[Dataset excerpts]
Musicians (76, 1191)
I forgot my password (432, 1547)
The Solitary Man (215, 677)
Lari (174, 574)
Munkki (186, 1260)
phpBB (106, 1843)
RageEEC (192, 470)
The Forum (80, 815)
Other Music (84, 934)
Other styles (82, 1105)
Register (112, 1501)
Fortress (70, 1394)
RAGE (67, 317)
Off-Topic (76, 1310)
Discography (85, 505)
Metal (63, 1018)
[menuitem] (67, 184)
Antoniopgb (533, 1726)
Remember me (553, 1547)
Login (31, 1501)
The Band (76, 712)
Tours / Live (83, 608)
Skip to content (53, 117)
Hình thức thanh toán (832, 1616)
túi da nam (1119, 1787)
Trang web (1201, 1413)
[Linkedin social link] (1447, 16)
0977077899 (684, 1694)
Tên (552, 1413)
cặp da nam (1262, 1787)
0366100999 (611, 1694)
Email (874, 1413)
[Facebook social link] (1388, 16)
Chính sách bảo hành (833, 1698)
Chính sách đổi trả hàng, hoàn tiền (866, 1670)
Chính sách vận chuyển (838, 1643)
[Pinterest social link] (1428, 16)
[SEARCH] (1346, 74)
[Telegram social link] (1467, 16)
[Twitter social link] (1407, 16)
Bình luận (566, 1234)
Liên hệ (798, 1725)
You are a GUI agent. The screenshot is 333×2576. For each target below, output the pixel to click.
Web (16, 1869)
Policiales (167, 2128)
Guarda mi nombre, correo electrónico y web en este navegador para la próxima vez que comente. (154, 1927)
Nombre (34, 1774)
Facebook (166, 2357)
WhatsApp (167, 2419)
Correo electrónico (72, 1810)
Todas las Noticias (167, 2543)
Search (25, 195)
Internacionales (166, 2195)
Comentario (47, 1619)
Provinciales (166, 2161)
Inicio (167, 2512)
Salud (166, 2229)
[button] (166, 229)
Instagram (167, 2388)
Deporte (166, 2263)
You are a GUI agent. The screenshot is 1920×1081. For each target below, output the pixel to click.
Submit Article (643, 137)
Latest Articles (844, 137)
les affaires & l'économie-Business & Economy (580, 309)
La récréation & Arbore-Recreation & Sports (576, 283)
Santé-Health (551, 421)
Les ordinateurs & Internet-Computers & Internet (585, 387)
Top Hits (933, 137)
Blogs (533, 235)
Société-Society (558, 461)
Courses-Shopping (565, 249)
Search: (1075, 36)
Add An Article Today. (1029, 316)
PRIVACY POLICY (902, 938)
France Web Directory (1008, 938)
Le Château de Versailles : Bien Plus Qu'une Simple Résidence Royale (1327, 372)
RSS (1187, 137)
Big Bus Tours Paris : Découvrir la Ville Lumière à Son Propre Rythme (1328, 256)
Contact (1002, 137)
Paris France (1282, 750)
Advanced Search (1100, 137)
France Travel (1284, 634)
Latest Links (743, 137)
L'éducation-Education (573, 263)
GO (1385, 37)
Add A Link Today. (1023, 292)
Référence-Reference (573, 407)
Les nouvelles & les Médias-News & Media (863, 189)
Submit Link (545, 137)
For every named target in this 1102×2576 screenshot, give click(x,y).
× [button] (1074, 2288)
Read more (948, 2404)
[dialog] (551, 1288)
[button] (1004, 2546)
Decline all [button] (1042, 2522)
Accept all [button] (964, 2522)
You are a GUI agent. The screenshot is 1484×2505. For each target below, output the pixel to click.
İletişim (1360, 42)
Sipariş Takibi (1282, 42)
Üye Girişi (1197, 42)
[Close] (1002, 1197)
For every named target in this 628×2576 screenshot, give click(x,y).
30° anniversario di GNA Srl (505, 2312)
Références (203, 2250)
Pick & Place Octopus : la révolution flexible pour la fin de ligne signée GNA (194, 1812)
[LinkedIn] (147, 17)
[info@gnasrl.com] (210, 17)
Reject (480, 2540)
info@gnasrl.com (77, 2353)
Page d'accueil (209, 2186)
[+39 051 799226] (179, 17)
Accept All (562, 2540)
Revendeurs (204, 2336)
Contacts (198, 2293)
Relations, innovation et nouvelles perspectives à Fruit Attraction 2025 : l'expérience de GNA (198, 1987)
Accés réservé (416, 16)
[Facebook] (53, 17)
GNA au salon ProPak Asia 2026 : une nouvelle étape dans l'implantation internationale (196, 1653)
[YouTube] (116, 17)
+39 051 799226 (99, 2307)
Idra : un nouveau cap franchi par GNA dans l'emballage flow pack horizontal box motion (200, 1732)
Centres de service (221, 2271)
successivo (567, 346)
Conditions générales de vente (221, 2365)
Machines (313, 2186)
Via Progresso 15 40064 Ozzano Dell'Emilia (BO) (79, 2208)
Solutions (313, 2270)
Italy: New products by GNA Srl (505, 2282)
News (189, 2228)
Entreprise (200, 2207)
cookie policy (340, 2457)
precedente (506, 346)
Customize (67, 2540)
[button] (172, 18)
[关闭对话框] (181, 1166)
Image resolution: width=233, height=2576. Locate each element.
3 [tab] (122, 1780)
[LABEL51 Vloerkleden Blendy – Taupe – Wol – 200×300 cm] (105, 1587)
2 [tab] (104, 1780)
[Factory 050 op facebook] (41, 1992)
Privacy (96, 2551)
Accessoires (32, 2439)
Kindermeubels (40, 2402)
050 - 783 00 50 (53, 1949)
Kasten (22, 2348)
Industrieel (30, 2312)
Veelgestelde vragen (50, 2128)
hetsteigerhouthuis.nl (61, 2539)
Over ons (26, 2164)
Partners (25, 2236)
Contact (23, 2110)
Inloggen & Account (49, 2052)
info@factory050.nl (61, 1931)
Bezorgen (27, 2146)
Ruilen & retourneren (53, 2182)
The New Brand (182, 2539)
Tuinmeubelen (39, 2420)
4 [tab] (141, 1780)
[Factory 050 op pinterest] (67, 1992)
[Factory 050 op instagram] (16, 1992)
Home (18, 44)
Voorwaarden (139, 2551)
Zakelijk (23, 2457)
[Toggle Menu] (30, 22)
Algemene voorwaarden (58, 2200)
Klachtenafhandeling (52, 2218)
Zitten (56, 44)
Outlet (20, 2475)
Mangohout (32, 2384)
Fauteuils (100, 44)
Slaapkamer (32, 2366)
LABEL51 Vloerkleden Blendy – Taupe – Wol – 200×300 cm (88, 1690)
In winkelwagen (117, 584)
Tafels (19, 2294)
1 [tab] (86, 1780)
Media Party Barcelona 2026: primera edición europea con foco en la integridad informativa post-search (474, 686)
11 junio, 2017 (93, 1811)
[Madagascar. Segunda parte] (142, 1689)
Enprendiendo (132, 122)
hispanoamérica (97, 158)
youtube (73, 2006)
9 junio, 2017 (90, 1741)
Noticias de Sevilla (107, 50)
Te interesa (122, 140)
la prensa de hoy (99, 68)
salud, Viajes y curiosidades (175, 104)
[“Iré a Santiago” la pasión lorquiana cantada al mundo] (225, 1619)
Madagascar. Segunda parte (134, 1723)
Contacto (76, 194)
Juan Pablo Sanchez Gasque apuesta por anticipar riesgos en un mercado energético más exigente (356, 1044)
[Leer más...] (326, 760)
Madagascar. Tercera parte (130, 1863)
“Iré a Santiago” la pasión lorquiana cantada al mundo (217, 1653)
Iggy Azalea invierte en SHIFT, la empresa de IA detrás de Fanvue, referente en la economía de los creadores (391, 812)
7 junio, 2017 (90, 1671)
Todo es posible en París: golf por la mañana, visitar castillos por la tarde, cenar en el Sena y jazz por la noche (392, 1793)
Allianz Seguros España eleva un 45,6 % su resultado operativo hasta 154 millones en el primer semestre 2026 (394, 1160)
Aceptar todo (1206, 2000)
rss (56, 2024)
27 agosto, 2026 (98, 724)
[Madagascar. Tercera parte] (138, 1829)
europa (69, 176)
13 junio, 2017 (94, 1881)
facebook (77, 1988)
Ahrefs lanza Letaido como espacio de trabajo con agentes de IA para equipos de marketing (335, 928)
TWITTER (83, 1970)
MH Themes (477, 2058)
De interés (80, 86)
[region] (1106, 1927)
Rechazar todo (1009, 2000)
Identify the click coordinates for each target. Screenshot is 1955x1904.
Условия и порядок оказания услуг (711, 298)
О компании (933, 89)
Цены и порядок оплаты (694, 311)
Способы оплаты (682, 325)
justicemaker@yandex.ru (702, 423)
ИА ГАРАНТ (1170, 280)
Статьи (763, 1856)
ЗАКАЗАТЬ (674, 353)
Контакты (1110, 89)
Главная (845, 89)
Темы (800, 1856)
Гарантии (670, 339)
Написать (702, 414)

Task instructions: Once the line with "Correo electrónico (72, 1810)" is found in the records above, print exactly that line and every line after it through the line with "Deporte (166, 2263)".

Task result:
Correo electrónico (72, 1810)
Todas las Noticias (167, 2543)
Search (25, 195)
Internacionales (166, 2195)
Comentario (47, 1619)
Provinciales (166, 2161)
Inicio (167, 2512)
Salud (166, 2229)
[button] (166, 229)
Instagram (167, 2388)
Deporte (166, 2263)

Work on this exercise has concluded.